:: PROVIDED ENTRIES ::
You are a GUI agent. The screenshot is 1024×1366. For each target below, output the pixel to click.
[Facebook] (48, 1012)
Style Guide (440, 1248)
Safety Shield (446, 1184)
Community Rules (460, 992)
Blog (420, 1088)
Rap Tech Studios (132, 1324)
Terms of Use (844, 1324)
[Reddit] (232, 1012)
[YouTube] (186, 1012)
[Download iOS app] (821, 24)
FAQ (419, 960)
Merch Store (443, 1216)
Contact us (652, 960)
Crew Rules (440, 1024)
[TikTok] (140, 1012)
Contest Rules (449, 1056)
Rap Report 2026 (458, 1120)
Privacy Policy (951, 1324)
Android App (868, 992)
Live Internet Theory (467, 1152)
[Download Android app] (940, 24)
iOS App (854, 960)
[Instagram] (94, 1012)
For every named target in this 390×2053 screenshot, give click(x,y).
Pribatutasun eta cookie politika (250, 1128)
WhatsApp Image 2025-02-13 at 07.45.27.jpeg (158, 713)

:: WORK REQUEST ::
The lines to return run from the one containing "Safety Shield (446, 1184)" through the last line of the records above. Give them exactly and include nothing more.

:: SOLUTION ::
Safety Shield (446, 1184)
Community Rules (460, 992)
Blog (420, 1088)
Rap Tech Studios (132, 1324)
Terms of Use (844, 1324)
[Reddit] (232, 1012)
[YouTube] (186, 1012)
[Download iOS app] (821, 24)
FAQ (419, 960)
Merch Store (443, 1216)
Contact us (652, 960)
Crew Rules (440, 1024)
[TikTok] (140, 1012)
Contest Rules (449, 1056)
Rap Report 2026 (458, 1120)
Privacy Policy (951, 1324)
Android App (868, 992)
Live Internet Theory (467, 1152)
[Download Android app] (940, 24)
iOS App (854, 960)
[Instagram] (94, 1012)
For every named target in this 390×2053 screenshot, give click(x,y).
Pribatutasun eta cookie politika (250, 1128)
WhatsApp Image 2025-02-13 at 07.45.27.jpeg (158, 713)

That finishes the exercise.